Often times we want to analyze not a single file, but a group of files that share some set of characteristics. This could be the set of files that are from a certain run, a given time range, or share certain other characteristics such as all having a events from a specific trigger. In general terms we refer to this collection of files as a "data set" and it convenient to give data sets symbolic (and descriptive) names which can then be used by others when performing similar analysis.


I want to analyze the set of all raw files which meet the following criteria:

  1. Are from the time range 2011-01-28 to 2011-10-12
  2. Contain NuMI trigger events
  3. Are not marked as "bad"
  4. Are not from short runs (runs with only a single subrun)
  5. Are not from runs with less than 10,000 events

As of today (2011-10-12) there are 6824 files which match this selection.
They have a total file size of: 429.29GB
and have a total event count of: 45,228,486 events

This is a nice "data set" but tracking 6824 different file names could be a problem. Instead I want to give it a symbolic name so that I don't have to remember exactly which files were in this set, and so I can pass you a simple, easy to remember name instead of a list of almost 7 thousand files.

In this case I called this set: "numi_triggers_ndos_28JAN11-12OCT11_norman"
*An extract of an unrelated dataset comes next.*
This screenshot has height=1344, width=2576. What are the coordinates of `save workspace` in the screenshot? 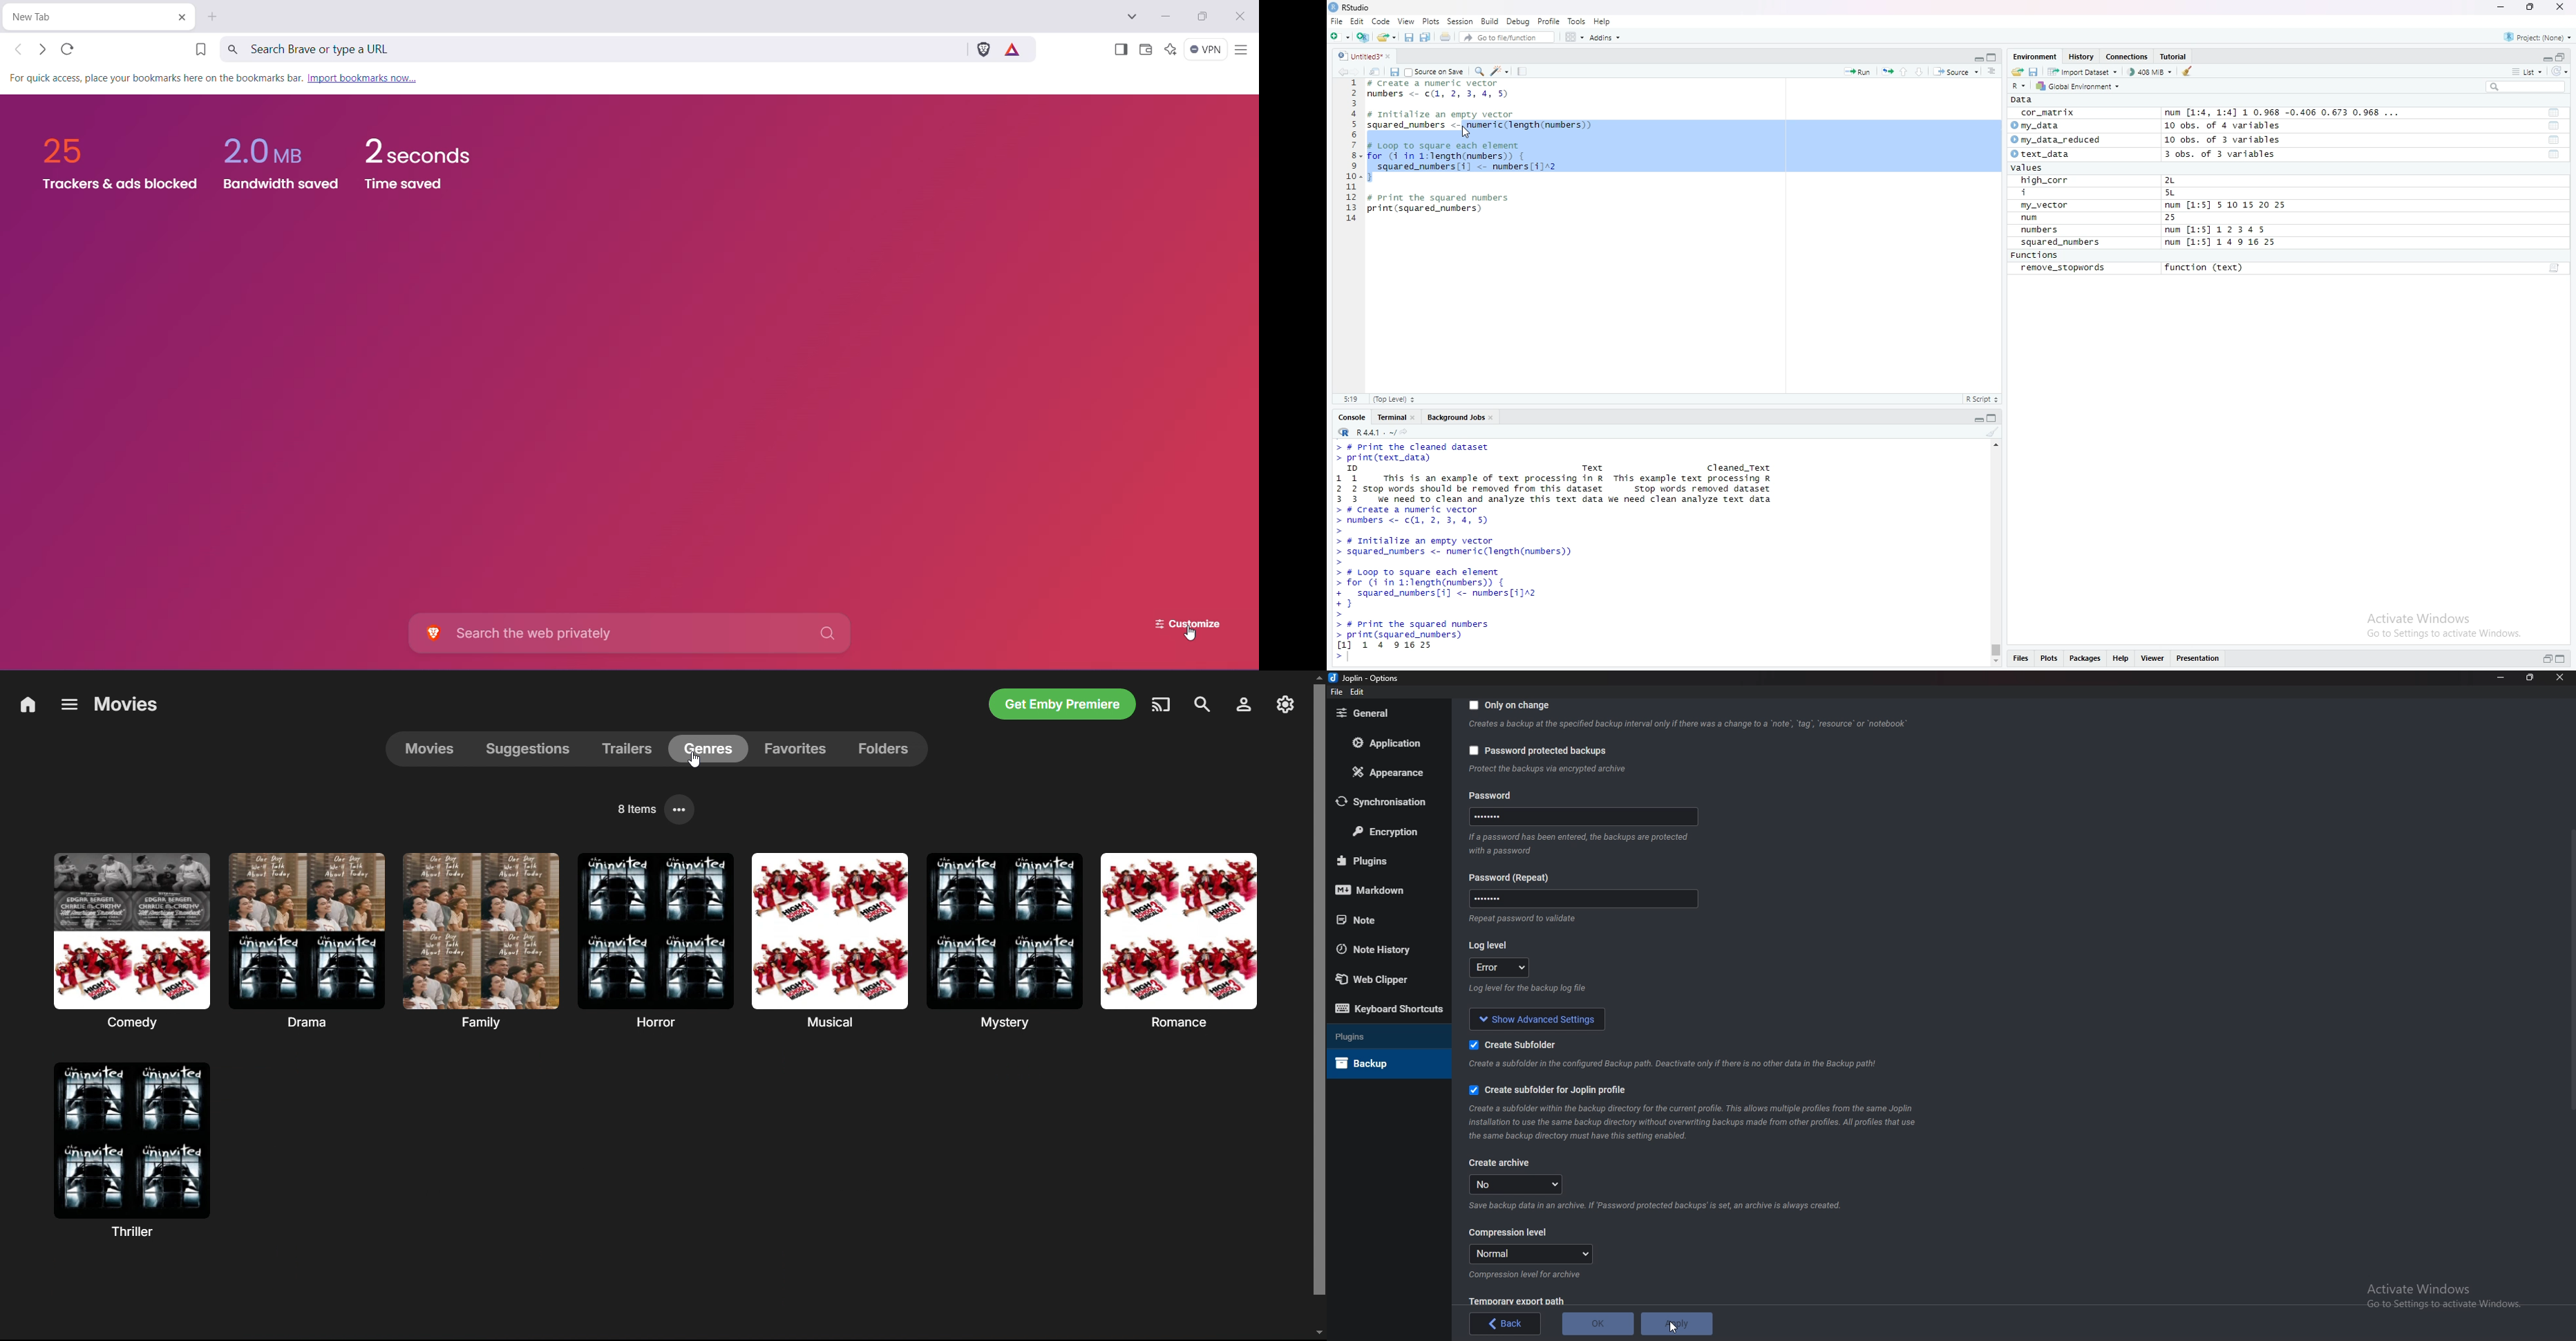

It's a bit wordy, but still easier to deal than seven thousand files.

Speaking of files.....

Data File Locations

As the experiment takes data, it's not practical to store every single data file (raw and offline processed) on the Fermilab central disk services (for NDOS we could do this, but it doesn't scale). Instead files are typically stored on a combination of:

  • Local Disk (i.e. the disk of the node where you are running your job)
  • Central Disk (BlueArc)
  • Cache Disk
  • Archival Tape

The location of a file may change over time as it migrates between different locations (i.e. is loaded from a tape to a fast cache disk, or moves off of BlueArc and onto tape for long term storage). Normally keeping track of this would be a nightmare and at any given time you may not know where your files really are.
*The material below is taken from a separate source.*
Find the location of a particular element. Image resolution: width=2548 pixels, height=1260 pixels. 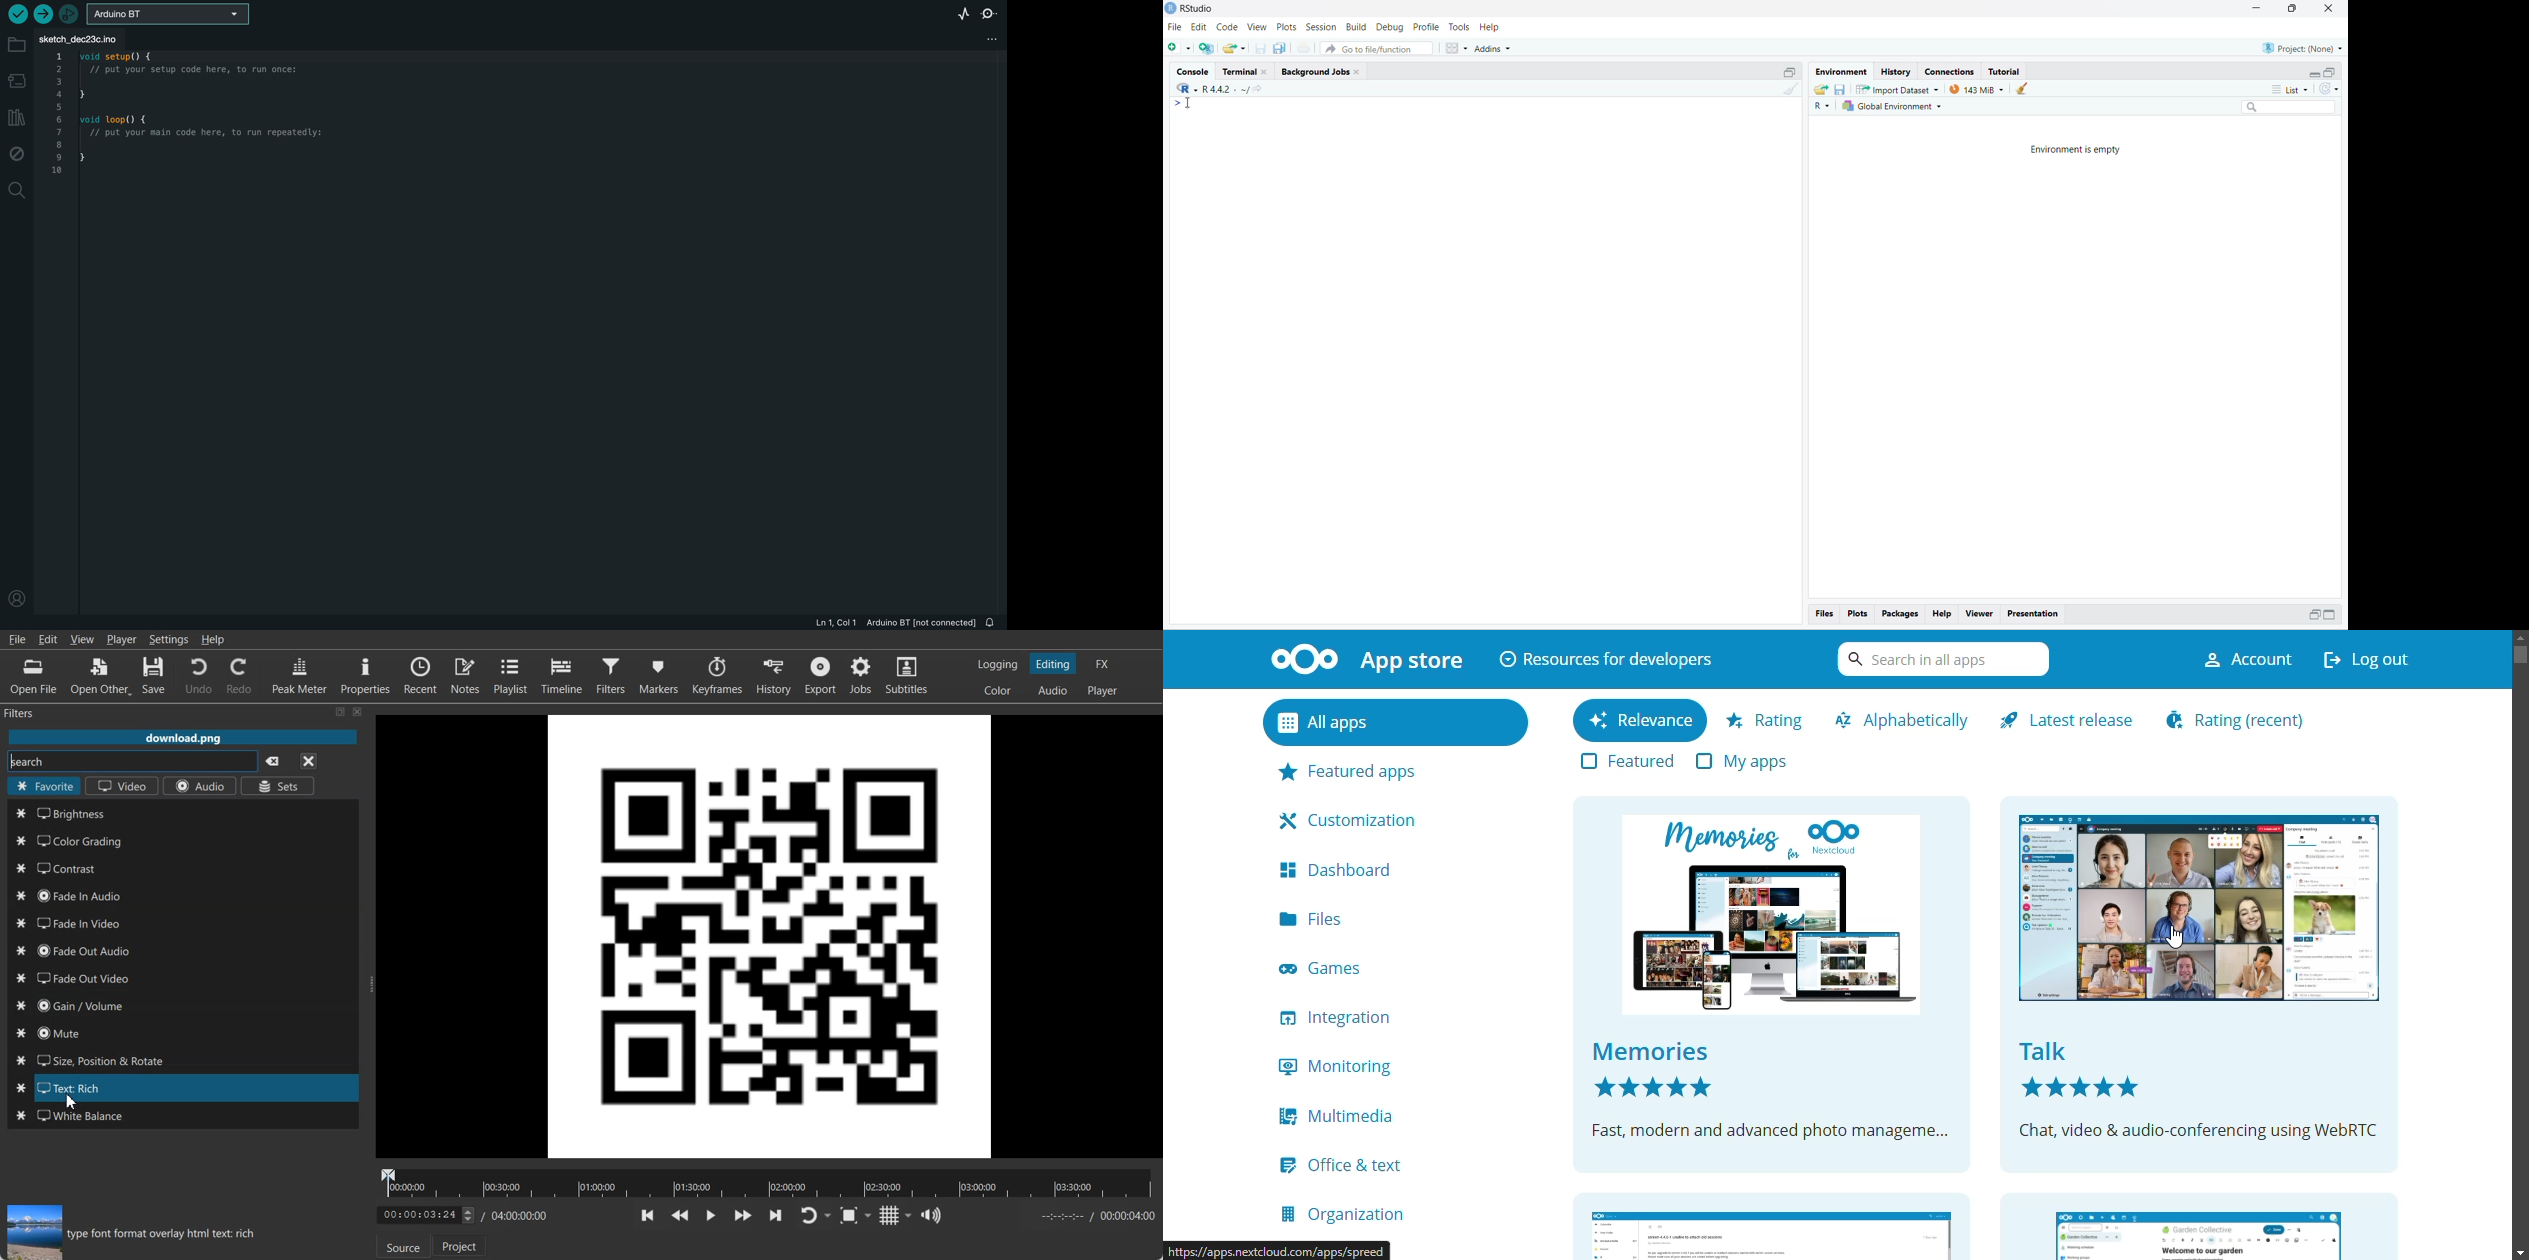

Save is located at coordinates (154, 676).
Using a data handling service like SAM, this bookkeeping is handled for you.

You simply define your dataset, and SAM finds and delivers your files to you, on what ever disk you need the file to be on.

Defining SAM Data Sets

SAM data sets are defined as a complicated database query that is run when ever the user requests the data set. This means that some of your data sets will appear completely static, while others can dynamically change based on the data that has been taken (e.g. if you define a data set that is all files since 01Jan2011, that data set will grow, while a set based on a limited range, say 02Jan2011-05May2011, will remain static.)

To define a data set in NOvA, there is a simple web interface that will let you construct your dataset, test it, save it, or recall it.

To reach the DEMO version of this interface go to:

You will see a page that looks like:

When working with a data set definition, start by selecting your "data tier" which is the type of data files you are interested. Currently we have data tiers defined for the Raw data, processed (rootified) data, Monte Carlo data, pedestal calibration files and DAQ log files.

Next select either a date range or a run number that you are interested in. You can use multiple date ranges, run numbers or subrun numbers. Each time you add one just make sure to include some logical operation that specifies how you want it selected (i.e. AND or OR). As you build your data set definition it is displayed in the text box near the bottom of the page.

You can additionally select various other criteria including the trigger stream, number of events in a file, the actual file size or any other metadata that is recorded for the class of files that you are interested in.

At any time you can test your data set definition by submitting your query.


One of the features of our raw and processed data files are that they embedded in themselves a large amount of "metadata" that describe the files themselves, how they were generated, and other auxiliary bits of information that can be useful in understanding what is in a file or how it should be grouped with other files.